- Film poster
- Czech: Nevinnost
- Directed by: Jan Hřebejk
- Screenplay by: Petr Jarchovský
- Story by: Jan Hřebejk
- Produced by: Rudolf Biermann; Tomáš Hoffman;
- Starring: Anna Geislerová; Ondřej Vetchý; Hynek Čermák; Zita Morávková; Anna Linhartová; Luděk Munzar;
- Cinematography: Martin Šácha
- Edited by: Vladimír Barák
- Music by: Vladivojna La Chia
- Distributed by: Bontonfilm
- Release date: January 2011;
- Running time: 98 minutes
- Country: Czech Republic
- Language: Czech
- Budget: 18,000,000 CZK
- Box office: 18,370,001 CZK

= Innocence (2011 film) =

2011 Czech drama film

Innocence (Nevinnost) is a 2011 Czech drama film directed by Jan Hřebejk.

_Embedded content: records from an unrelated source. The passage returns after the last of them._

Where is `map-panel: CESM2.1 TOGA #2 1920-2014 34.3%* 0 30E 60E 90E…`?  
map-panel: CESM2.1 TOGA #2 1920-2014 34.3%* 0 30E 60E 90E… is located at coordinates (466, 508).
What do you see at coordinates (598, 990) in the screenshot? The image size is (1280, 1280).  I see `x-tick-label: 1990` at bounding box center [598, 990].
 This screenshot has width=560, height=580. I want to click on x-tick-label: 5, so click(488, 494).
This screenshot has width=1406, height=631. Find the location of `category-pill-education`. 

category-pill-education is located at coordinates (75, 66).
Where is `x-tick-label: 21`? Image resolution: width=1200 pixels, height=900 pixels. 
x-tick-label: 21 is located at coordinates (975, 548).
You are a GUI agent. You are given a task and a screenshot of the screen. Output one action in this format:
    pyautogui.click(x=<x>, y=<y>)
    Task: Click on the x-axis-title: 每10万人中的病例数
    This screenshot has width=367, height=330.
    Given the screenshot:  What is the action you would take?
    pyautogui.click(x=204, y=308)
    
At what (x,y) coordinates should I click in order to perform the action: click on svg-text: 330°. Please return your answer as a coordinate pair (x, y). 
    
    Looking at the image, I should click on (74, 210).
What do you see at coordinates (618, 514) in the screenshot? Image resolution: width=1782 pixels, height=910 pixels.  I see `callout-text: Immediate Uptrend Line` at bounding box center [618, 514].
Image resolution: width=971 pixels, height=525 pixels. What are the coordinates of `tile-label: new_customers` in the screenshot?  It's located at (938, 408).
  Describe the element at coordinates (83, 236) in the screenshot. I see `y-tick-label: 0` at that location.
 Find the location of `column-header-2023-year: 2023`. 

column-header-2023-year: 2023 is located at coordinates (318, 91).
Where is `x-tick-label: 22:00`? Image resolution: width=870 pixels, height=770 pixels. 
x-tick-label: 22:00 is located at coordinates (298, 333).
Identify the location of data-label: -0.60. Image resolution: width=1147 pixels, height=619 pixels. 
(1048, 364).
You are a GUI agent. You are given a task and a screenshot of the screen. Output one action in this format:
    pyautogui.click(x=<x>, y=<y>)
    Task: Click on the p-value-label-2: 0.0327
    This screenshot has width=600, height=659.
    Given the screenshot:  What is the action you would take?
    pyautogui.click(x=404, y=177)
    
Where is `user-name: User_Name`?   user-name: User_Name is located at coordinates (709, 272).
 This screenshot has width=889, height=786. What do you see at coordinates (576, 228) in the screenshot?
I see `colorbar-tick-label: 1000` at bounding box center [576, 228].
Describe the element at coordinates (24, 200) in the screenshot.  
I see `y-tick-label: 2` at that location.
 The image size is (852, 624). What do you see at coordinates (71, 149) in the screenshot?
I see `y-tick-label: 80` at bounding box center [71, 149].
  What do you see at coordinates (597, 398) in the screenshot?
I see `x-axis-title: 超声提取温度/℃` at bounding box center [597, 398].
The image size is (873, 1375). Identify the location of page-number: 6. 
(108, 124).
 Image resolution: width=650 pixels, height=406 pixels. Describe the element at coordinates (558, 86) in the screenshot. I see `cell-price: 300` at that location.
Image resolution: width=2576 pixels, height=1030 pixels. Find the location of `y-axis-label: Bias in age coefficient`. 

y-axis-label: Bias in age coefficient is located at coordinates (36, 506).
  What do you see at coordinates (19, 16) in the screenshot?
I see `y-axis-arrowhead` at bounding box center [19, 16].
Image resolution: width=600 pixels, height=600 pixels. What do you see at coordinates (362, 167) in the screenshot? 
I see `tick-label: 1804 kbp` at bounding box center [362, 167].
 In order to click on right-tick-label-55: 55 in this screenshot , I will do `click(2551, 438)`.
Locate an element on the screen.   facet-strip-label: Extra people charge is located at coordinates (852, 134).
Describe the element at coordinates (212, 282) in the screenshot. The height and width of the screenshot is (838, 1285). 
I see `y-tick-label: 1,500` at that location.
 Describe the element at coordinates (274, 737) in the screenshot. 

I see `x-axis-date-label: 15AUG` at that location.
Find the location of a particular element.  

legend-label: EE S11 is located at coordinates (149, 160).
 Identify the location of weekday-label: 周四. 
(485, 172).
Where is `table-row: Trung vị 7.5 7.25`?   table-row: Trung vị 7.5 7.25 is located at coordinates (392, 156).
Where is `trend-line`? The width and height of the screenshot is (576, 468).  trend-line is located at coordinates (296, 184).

Along with Kawasaki's Rose and Honeymoon, Innocence is part of Hrebejk's loose trilogy of films in which shadows from the past already came to haunt the present of its characters.

==Cast==
- Anna Geislerová as Lída
- Ondřej Vetchý as Tomáš
- Hynek Čermák as Láďa
- Zita Morávková as Milada
- Anna Linhartová as Olinka
- Luděk Munzar as Mr. Walter
- Miroslav Hanuš as Petr
- Daniel Czeizel as Štěpán
- Alena Mihulová as Kamila
- Rebeka Lizlerová as Tereza
- Věra Hlaváčková as Zdravotnf sestra
- Jiří Šesták as Sexuolog

==Awards==
Innocence picked up two awards at the 2011 Czech Film Critics' Awards, with recognition going to Anna Geislerová for Best Actress and Hynek Čermák for Best Supporting Actor. The film received nine nominations at the subsequent 2011 Czech Lion Awards, including Best Film, Best Director, Best Leading Actress, Best Supporting Actress, Best Supporting Actor, Best Screenplay, Best Editing, Best Music and Best Poster. Of these, two awards were won: Anna Geislerová for Best Actress and Hynek Čermák for Best Supporting Actor.